Le due anime vogliono e devono convivere assolutamente. Questo è stato il punto di partenza, un invito e una iniziativa di questa portata non può sottrarsi dal dialogo profondo, concettuale e visivo. In tal senso l’allestimento, curato non a caso da Aldo Cibic che da tempo ha scelto di vivere parte della propria vita e della propria ricerca in Cina, rappresenta un importante bridge tra le due culture, quella italiana e quella cinese, e ci traghetta e unisce attraverso un coinvolgimento di colori e volumi che accompagnano alla scoperta del noto e del meno noto. Ogni sezione, dedicata ad una specifica categoria, esprime una filosofia del vivere. Come le indicazioni di certi materiali rappresentano un pretesto per andare oltre la loro essenza fisica e rivolgersi ad elementi dell’universo, secondo un’attitudine che è anche orientale, temi come la trasparenza e luce sono trasversali e accomunano le nostre ricerche.
Quale ruolo ha avuto il design italiano nel panorama internazionale? Quali i suoi lasciti oggi?
É stato sostanziale nella assoluta sinergia tra creatività dei primi maestri, dagli anni Trenta ma soprattutto nel dopoguerra, capaci di immaginare ma anche di comprendere l’aspetto costruttivo e tecnico dell’oggetto e dell’arredo, e il mondo imprenditoriale che in quel momento ebbe l’opportunità di crescere in maniera esponenziale grazie anche all’appoggio del Piano Marshall degli anni ’50. La grande mostra curata da Emilio Ambasz nel 1972 al Moma dal titolo Italy: the New Domestic Landscape ha rappresentato l’apoteosi, il culmine dell’esportazione, del transfer dell’italian design negli USA e nel mondo, una pietra miliare paragonabile, in termini di ripercussioni, solo alla mostra sull’International Style curata da Philippe Johnson e Henry Russel Hitchock sempre al Moma e dedicata ai maestri del Moderno europeo, nel 1932.

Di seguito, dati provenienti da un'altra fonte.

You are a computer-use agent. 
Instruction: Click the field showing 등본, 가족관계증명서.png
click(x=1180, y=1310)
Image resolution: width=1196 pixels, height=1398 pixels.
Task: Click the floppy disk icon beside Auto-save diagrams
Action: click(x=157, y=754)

Fino a tutti gli anni 80 siamo stati inarrivabili, poi c’è stata una forte internazionalizzazione del linguaggio del design e dunque molti designers arrivarono dal resto del mondo a lavorare con i grandi marchi italiani e anche questo è stato un momento interessante. Lo scambio culturale è sempre importante, molti di loro portarono del proprio e scelsero anche un’eredità giuntagli dalle generazioni precedenti, penso a Philippe Stark penso a Patricia Urquiola, a Oscar Tusquets, Tom Dixon e molti ancora. L’attitudine, tutta italiana, della cura del dettaglio e dell’ironia è rimasta nell’aria per sempre, anche oggi la si rintraccia tra designers italiani e stranieri di ultima generazione che hanno scelto i grandi e storici brand italiani o viceversa.
Un pezzo, un dialogo, una porzione di allestimento assolutamente da non perdere per il visitatore?
I ribelli! I radicali, a cui abbiamo dato lo spazio di introdurci alla mostra stessa. Non sempre facili ma che con la loro rottura hanno aperto nuove strade nonostante le precedenti non fossero poi niente male.. penso a Sottsass con i sui Totem e il suo Carlton o a Mendini con le sue maschere di vetro e la iconica Proust. E poi ho da sempre un debole per i ‘futuristici’: gli stampi delle Jumbo di Alberto Rosselli mi commuovono…ma anche i recentissimi e sostenibili Bragoon di Luisa Fachini.